(Dataset records)
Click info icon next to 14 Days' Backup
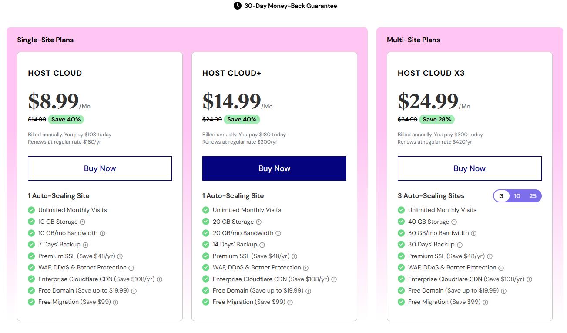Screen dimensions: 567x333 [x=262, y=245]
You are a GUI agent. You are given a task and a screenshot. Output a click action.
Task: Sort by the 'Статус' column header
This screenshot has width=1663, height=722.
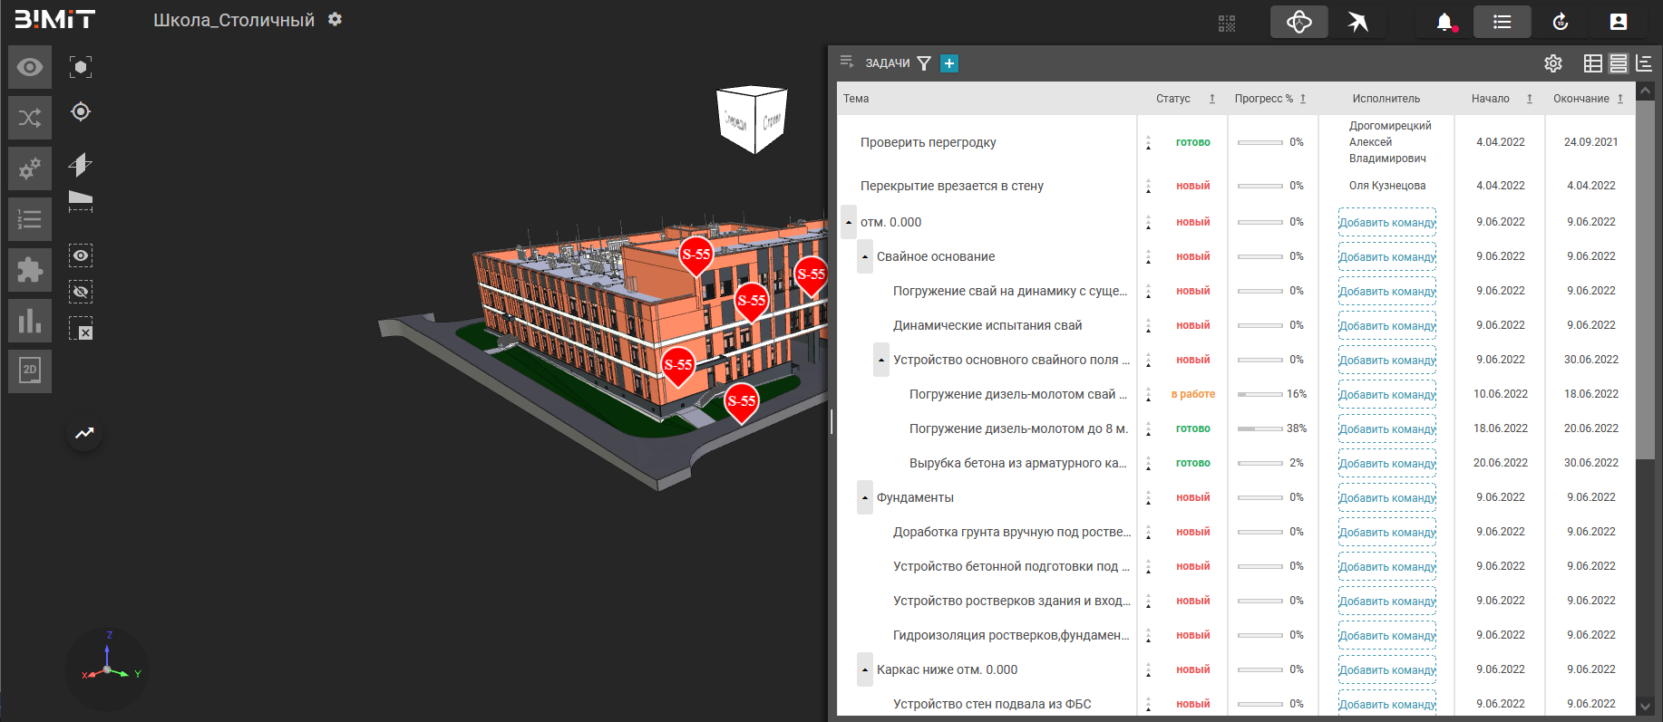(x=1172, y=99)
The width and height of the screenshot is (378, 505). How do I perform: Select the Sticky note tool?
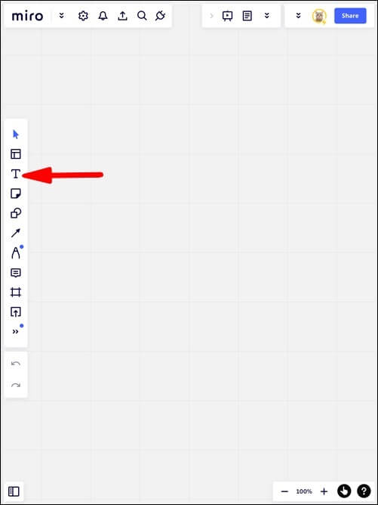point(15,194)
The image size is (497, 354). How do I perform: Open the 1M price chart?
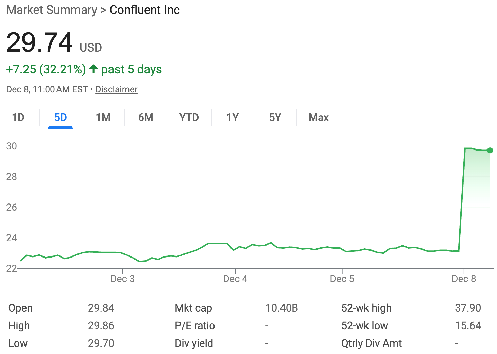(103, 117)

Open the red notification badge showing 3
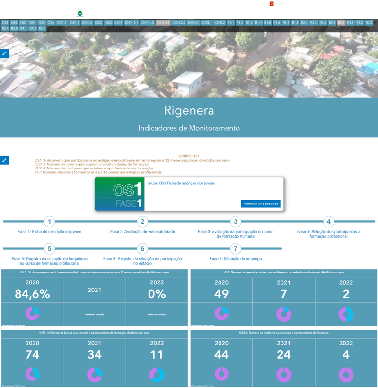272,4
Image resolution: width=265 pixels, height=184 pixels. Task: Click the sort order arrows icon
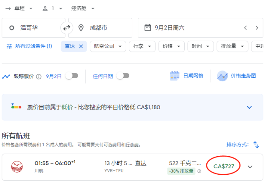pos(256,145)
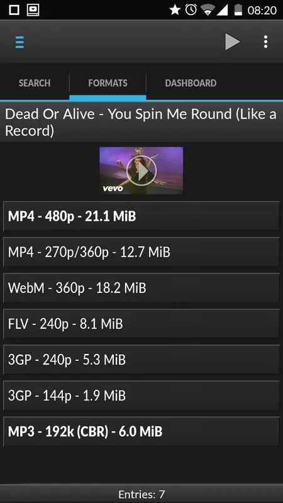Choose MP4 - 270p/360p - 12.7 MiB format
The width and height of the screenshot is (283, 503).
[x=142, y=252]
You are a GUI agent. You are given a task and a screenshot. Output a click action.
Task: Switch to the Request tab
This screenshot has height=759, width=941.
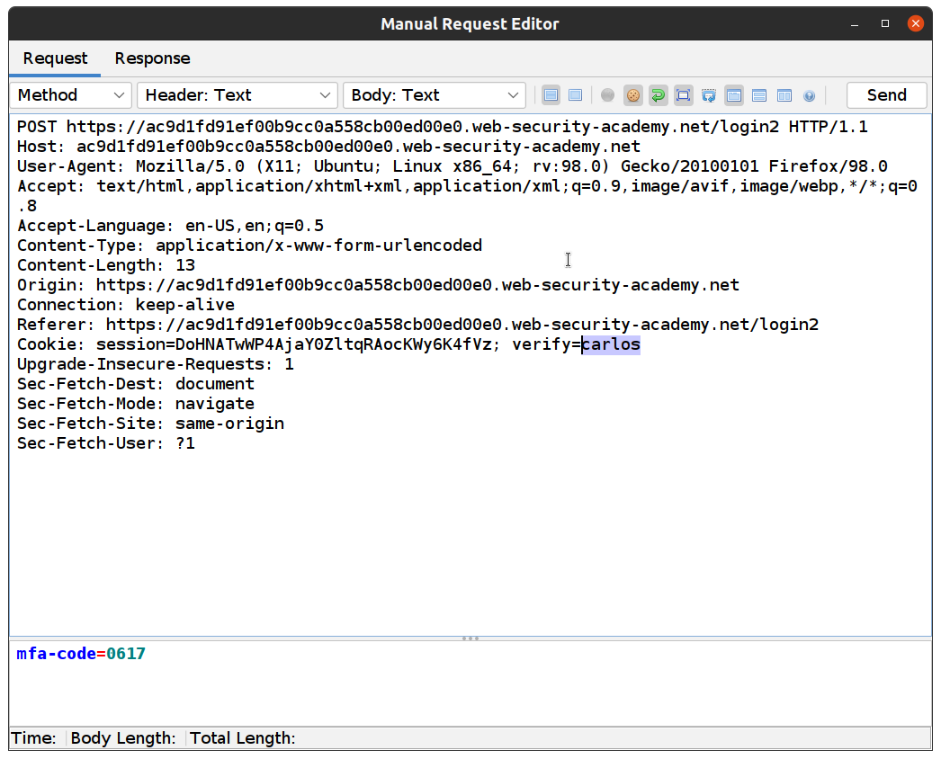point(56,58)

* [EXERCISE DESCRIPTION]: Start to finish, write out the data above exactly, omitting all pictures.

* [RESPONSE]:
Click info icon next to 14 Days' Backup
Screen dimensions: 567x333 [x=262, y=245]
You are a GUI agent. You are given a task and a screenshot. Output a click action.
Task: Sort by the 'Статус' column header
This screenshot has width=1663, height=722.
(x=1172, y=99)
The width and height of the screenshot is (378, 505). How do I perform: Select the Sticky note tool?
point(15,194)
The image size is (497, 354). How do I perform: Open the 1M price chart?
(103, 117)

Open the red notification badge showing 3
272,4
Image resolution: width=265 pixels, height=184 pixels. Task: Click the sort order arrows icon
pos(256,145)
Choose MP4 - 270p/360p - 12.7 MiB format
The width and height of the screenshot is (283, 503).
[x=142, y=252]
You are a GUI agent. You are given a task and a screenshot. Output a click action.
Task: Switch to the Request tab
This screenshot has height=759, width=941.
point(56,58)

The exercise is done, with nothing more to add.